Sherman Hemsley, TV's George Jefferson, Dies
RENEE MONTAGNE, HOST:
George Jefferson was an upwardly mobile black businessman with a longsuffering wife, equal parts pride and frustration when it came to his family and neighbors. Actor Sherman Hemsley brought that vivid character to life on television in the 1970s and '80s. He was 74 when he died yesterday at his home in El Paso, Texas. NPR's Mandalit del Barco has this remembrance of the actor behind the headstrong, high-strung center of "The Jeffersons."
(SOUNDBITE OF THEME SONG, "THE JEFFERSONS")
JA'NET DUBOIS: (Singing) Well, we're moving on up...
MANDALIT DEL BARCO, BYLINE: George Jefferson made it rich in the dry-cleaning business, then moved with his wife Louise - Weezy, as he called her - into a deluxe New York City apartment.
(SOUNDBITE OF SONG, "THE JEFFERSONS" THEME SONG)
DUBOIS: (Singing) We're moving on up to the East Side. We finally got a piece of the pie.
BARCO: "The Jeffersons" was one of TV's first shows to focus on an affluent black family. George, Louise and son Lionel often had to deal with racial prejudice, and George was quick to hurl the world honkey. But the show was a comedy.
(SOUNDBITE OF TV SHOW, "THE JEFFERSONS")
UNIDENTIFIED WOMAN: This is Mr. Jefferson. He's here to get a present for his wife.
SHERMAN HEMSLEY: (as George) Thank you. I just want to get her something, something that says love.
UNIDENTIFIED MAN: Love. I have something perfect that says love. Here it is, and it's only $20,000.

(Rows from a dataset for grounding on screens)
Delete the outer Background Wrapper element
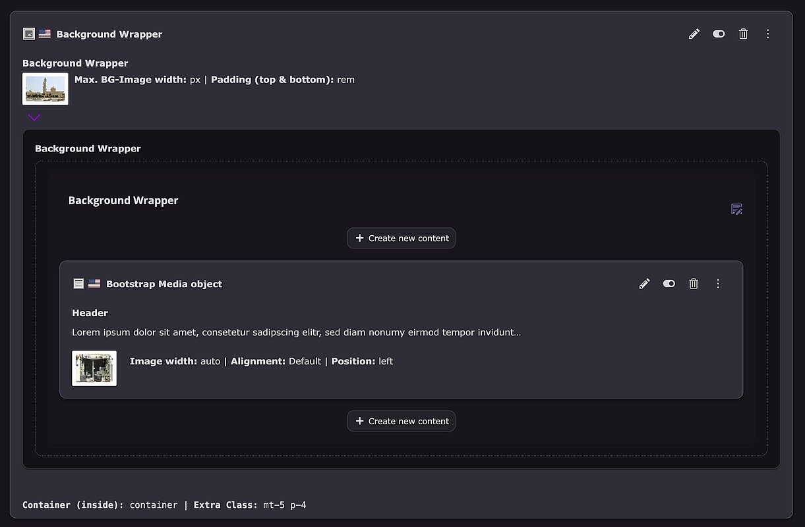805x527 pixels. pyautogui.click(x=743, y=34)
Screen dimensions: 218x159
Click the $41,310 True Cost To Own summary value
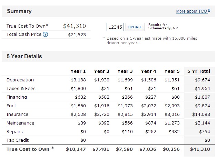pyautogui.click(x=75, y=26)
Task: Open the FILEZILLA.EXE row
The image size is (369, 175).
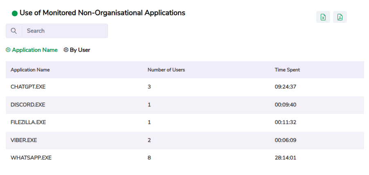Action: [x=28, y=122]
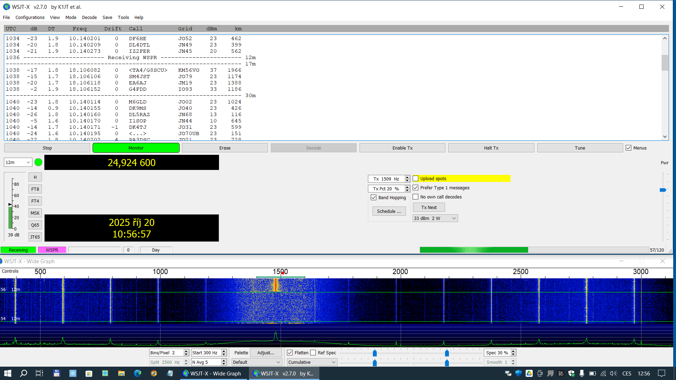The width and height of the screenshot is (676, 380).
Task: Open the Cumulative spectrum type dropdown
Action: tap(312, 362)
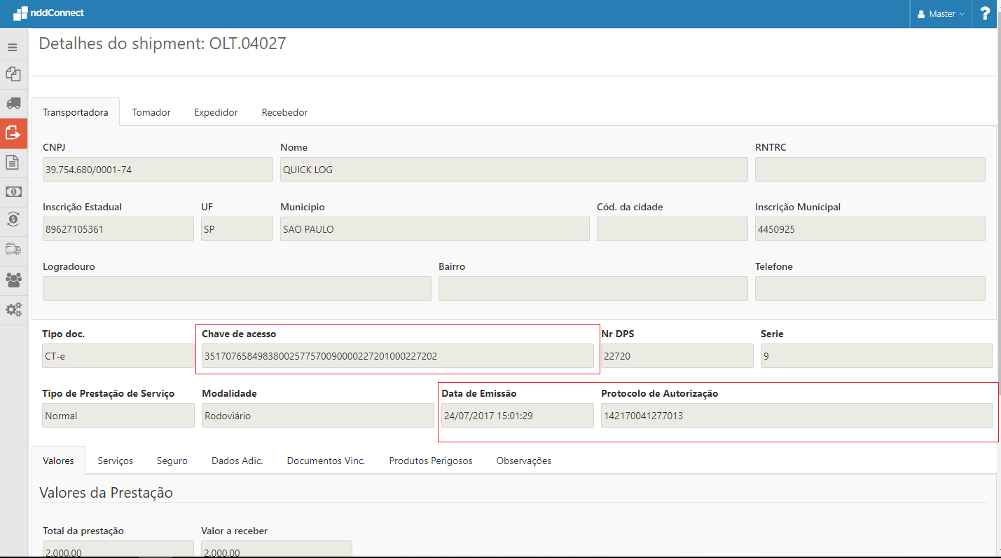Click the highlighted orange export sidebar icon
The image size is (1001, 558).
(13, 132)
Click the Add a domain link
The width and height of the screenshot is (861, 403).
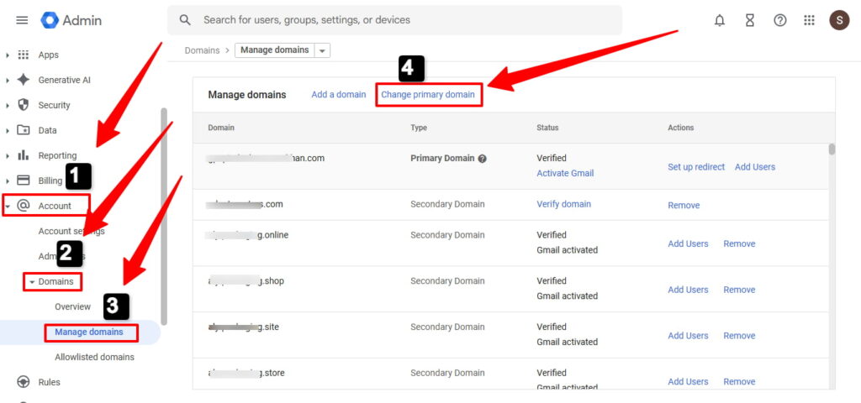[338, 95]
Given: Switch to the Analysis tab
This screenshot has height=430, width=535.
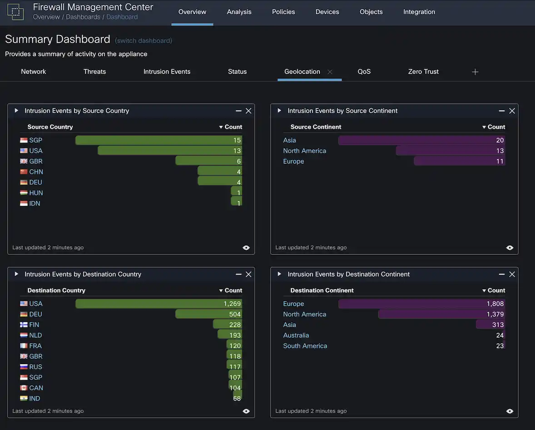Looking at the screenshot, I should click(x=239, y=12).
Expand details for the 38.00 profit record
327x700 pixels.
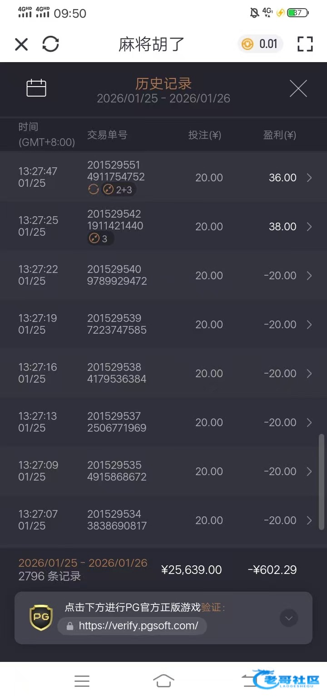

Tasks to perform:
1. Could you put the records from the line containing "Expand details for the 38.00 profit record" through the last line of the records, both included, into a numbered list, skipping blank lines and leaving the pictures out?
2. Can you write the next part of the radio remembrance of Sherman Hemsley, picking up after its last line?
The text and the records have no connection to each other.

The answers:
1.
1. Expand details for the 38.00 profit record
2. 327x700 pixels.

2.
HEMSLEY: Well, you have anything that says like?
BARCO: Sherman Hemsley once talked to the Archive of American Television about developing his character's rough exterior, energy and ego and his famous strut.
HEMSLEY: Started out with the pompous, feisty - what do you mean? I could be more street, or just grrr. And then by yelling, it's just experiences, friends that I grew up in South Philly, walking the way we walked in South Philly when you think you bad. What you looking at? Yeah, that's me. So this fit right into the character.
BARCO: "The Jeffersons" was a spinoff of the hit sitcom "All in the Family." They were introduced as the neighbors of racist Archie Bunker.
(SOUNDBITE OF TV SHOW, "ALL IN THE FAMILY")
CARROLL O'CONNOR: (as Archie) Hey, hey, Jefferson, there's a switch for you: this guy giving you the big yes, sir.
HEMSLEY: (as George) Why? He's a bartender, ain't he?
O'CONNOR: (as Archie) Yeah, but what I meant is I'm used to having it the other way around.
HEMSLEY: (as George) Oh, yeah? How many servants you got in that mansion you're living in?
O'CONNOR: (as Archie) What do you mean by that?
HEMSLEY: (as George) Let me tell you something about people. That bartender's willing to work for me because if you got enough green in your pocket, then black becomes his favorite color.
BARCO: Sherman Hemsley once released an R&B album and recorded a rap single.
(SOUNDBITE OF SONG, "AIN'T THAT A KICK IN THE HEAD")
HEMSLEY: (Singing) Lone Ranger, ain't that a kick in the head?
BARCO: Hemsley also performed on Broadway. Here's something else you might not know about him: He dropped out of high school to serve in the Air Force, and before he pursued acting as a career, he worked for the post office for eight years. On TV, Hemsley also played a deacon from his hometown in Philadelphia on the show "Amen." And he guest starred on various shows, from "The Fresh Prince of Bel Air" to "Family Guy." Mandalit del Barco, NPR News. Transcript provided by NPR, Copyright National Public Radio.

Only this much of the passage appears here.